I ran this command (this comes out of a Makefile):
/opt/letsencrypt/bin/certbot.sh --non-interactive --agree-tos --email me@example.com \
--dry-run \
--config-dir /opt/letsencrypt/certbot/conf \
--logs-dir /opt/letsencrypt/certbot/log \
--work-dir /opt/letsencrypt/certbot/work \
certonly \
--csr testdomain/testdomain-1606834179.csr \
--cert-path testdomain/cert-1606834179.crt \
--chain-path testdomain/intermediate-1606834179.pem \
--fullchain-path testdomain/chained-1606834179.pem \
--server https://acme-staging-v02.api.letsencrypt.org/directory \
--manual \
--manual-public-ip-logging-ok \
--preferred-challenges dns \
--manual-auth-hook "/opt/letsencrypt/bin/dns-challenge.py auth" \
--manual-cleanup-hook "/opt/letsencrypt/bin/dns-challenge.py cleanup"
It produced this output:
Saving debug log to /opt/letsencrypt/certbot/log/letsencrypt.log Plugins selected: Authenticator manual, Installer None Performing the following challenges: dns-01 challenge for sites.karotte.org dns-01 challenge for sites.karotte.org Running manual-auth-hook command: /opt/letsencrypt/bin/dns-challenge.py auth Output from manual-auth-hook command dns-challenge.py: Verified sites.karotte.org._acme_challenges.challenges.karotte.org TXT D3TB-k4Ew9vBx2VwtltCyoVFS0d5h7xDQiHsKI8FMyk (1 records) Running manual-auth-hook command: /opt/letsencrypt/bin/dns-challenge.py auth Output from manual-auth-hook command dns-challenge.py: Verified sites.karotte.org._acme_challenges.challenges.karotte.org TXT 9b9n0URSsQibpCJwVVdw81A6N0uB28W0ft36kqRU-MQ (2 records) Waiting for verification... Challenge failed for domain sites.karotte.org Challenge failed for domain sites.karotte.org dns-01 challenge for sites.karotte.org dns-01 challenge for sites.karotte.org Cleaning up challenges Running manual-cleanup-hook command: /opt/letsencrypt/bin/dns-challenge.py cleanup Running manual-cleanup-hook command: /opt/letsencrypt/bin/dns-challenge.py cleanup Some challenges have failed. IMPORTANT NOTES: - The following errors were reported by the server: Domain: sites.karotte.org Type: dns Detail: During secondary validation: DNS problem: NXDOMAIN looking up TXT for _acme-challenge.sites.karotte.org - check that a DNS record exists for this domain Domain: sites.karotte.org Type: dns Detail: During secondary validation: DNS problem: NXDOMAIN looking up TXT for _acme-challenge.sites.karotte.org - check that a DNS record exists for this domain
The version of my client is: 1.9.0
The error changes, in this case it is "During secondary validation", sometimes it is:
IMPORTANT NOTES: - The following errors were reported by the server: Domain: sites.karotte.org Type: dns Detail: DNS problem: NXDOMAIN looking up TXT for _acme-challenge.sites.karotte.org - check that a DNS record exists for this domain Domain: sites.karotte.org Type: dns Detail: DNS problem: NXDOMAIN looking up TXT for _acme-challenge.sites.karotte.org - check that a DNS record exists for this domain
Sometimes it just works. So whatever the problem it is transient but I can reproduce it almost every time the script runs.

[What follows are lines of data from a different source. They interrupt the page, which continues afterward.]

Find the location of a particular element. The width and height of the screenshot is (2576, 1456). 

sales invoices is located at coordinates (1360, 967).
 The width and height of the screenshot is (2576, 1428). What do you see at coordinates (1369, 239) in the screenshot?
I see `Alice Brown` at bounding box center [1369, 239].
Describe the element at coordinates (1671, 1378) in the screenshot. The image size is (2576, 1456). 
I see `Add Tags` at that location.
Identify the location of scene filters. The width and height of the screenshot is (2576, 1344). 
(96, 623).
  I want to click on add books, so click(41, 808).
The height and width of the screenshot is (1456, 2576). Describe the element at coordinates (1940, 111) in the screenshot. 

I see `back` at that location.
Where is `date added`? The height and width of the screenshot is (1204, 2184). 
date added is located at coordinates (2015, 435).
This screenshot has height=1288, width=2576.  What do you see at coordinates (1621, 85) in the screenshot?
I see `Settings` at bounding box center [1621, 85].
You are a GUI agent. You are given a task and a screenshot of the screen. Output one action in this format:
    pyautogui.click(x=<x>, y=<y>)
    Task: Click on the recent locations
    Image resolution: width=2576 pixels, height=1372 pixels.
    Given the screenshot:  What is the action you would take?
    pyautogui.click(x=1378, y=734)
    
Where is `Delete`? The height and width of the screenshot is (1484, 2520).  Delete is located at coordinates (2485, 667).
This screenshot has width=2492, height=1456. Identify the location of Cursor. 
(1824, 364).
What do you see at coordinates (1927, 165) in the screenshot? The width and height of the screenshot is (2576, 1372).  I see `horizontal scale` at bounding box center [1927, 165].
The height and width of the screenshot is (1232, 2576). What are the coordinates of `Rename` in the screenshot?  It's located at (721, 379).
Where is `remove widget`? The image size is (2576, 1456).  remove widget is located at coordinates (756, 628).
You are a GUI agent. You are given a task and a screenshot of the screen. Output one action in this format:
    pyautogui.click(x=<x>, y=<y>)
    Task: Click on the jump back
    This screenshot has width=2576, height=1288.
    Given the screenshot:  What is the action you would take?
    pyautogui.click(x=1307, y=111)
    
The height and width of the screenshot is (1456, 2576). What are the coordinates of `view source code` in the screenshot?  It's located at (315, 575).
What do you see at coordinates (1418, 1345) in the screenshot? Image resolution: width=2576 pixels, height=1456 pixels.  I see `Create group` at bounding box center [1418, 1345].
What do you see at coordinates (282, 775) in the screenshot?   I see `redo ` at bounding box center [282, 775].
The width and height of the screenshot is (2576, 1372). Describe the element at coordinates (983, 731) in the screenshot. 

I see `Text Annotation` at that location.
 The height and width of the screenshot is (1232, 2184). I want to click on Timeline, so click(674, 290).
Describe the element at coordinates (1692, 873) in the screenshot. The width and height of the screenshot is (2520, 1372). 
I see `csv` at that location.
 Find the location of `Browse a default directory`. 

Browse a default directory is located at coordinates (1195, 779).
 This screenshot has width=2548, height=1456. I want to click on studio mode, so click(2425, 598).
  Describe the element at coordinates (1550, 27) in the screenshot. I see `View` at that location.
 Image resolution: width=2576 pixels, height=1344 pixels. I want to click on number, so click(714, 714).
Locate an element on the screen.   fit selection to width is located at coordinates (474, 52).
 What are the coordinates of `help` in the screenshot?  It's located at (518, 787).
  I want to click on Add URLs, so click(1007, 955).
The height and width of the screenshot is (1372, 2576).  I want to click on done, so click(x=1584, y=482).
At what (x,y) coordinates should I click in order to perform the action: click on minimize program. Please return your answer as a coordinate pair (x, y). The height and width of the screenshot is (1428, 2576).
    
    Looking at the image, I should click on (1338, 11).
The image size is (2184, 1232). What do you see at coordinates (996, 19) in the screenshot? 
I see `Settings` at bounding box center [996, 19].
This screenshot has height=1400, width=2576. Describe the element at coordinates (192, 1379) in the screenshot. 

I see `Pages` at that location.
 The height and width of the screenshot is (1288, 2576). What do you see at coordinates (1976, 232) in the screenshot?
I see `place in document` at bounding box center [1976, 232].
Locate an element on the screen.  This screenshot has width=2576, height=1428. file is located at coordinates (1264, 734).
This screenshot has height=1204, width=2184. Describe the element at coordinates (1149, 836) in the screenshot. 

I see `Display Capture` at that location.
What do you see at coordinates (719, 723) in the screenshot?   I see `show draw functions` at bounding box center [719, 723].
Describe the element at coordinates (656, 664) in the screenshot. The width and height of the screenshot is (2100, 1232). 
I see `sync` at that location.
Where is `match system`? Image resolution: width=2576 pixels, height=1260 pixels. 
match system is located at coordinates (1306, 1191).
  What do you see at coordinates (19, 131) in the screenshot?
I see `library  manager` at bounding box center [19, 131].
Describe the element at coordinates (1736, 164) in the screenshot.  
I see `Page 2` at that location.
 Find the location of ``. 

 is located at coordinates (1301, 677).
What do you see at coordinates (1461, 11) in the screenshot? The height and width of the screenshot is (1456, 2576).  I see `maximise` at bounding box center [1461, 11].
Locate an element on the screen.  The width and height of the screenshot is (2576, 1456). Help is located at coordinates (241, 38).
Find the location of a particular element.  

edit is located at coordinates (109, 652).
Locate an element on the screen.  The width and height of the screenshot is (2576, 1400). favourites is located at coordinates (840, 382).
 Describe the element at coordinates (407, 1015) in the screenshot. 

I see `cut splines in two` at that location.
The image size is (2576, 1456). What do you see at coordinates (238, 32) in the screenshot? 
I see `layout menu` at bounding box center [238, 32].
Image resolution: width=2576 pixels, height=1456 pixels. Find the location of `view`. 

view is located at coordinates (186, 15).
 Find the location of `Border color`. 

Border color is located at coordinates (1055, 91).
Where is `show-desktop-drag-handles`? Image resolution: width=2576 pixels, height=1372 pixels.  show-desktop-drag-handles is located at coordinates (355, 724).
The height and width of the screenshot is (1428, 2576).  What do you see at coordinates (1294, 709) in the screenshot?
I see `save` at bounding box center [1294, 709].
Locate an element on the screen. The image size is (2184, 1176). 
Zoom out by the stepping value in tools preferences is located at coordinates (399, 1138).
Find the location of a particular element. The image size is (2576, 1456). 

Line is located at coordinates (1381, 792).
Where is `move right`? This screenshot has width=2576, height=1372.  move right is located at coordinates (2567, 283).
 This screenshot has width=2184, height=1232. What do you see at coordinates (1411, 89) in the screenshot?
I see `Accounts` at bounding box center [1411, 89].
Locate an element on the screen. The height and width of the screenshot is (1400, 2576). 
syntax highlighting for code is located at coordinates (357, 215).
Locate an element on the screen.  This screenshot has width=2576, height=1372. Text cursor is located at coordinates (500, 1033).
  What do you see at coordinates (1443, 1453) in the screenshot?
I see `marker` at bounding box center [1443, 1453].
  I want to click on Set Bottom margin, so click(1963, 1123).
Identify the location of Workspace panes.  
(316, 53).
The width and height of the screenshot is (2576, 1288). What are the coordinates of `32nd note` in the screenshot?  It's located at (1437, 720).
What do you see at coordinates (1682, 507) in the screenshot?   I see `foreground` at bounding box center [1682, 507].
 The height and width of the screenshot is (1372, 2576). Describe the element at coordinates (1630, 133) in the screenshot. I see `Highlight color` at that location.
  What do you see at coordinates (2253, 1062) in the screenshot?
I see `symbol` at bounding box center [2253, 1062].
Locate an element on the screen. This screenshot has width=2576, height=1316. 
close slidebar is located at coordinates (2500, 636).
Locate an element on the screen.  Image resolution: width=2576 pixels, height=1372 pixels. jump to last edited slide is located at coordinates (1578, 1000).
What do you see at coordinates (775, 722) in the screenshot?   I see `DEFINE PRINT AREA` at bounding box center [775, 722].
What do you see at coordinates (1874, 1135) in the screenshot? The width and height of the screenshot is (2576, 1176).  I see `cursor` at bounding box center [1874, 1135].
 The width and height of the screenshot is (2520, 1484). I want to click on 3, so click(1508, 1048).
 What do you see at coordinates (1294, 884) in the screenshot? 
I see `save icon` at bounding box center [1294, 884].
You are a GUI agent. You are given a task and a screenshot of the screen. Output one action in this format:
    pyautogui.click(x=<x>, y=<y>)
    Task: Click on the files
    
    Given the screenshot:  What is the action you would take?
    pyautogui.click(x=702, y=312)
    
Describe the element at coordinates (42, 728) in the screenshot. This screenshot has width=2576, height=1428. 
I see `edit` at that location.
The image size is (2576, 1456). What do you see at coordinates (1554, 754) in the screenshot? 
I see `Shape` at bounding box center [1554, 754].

Sniffing DNS traffic I see a lot of different DNS servers requesting the challenges (or records that are connected to the challenge). I see no NXDomain replies from my server so I assume the problem is somewhere farther away. Maybe some of the DNS servers LE uses have problems with the CNAME? It's unfortunate that the IP of the DNS server doing the validation is not logged in the error. That would narrow the problem down.
Any idea what to do?
The auth hook updates that zone so it is live immediately. The zone has a negative TTL of 1 second so caching of negativ responses is not a problem as well.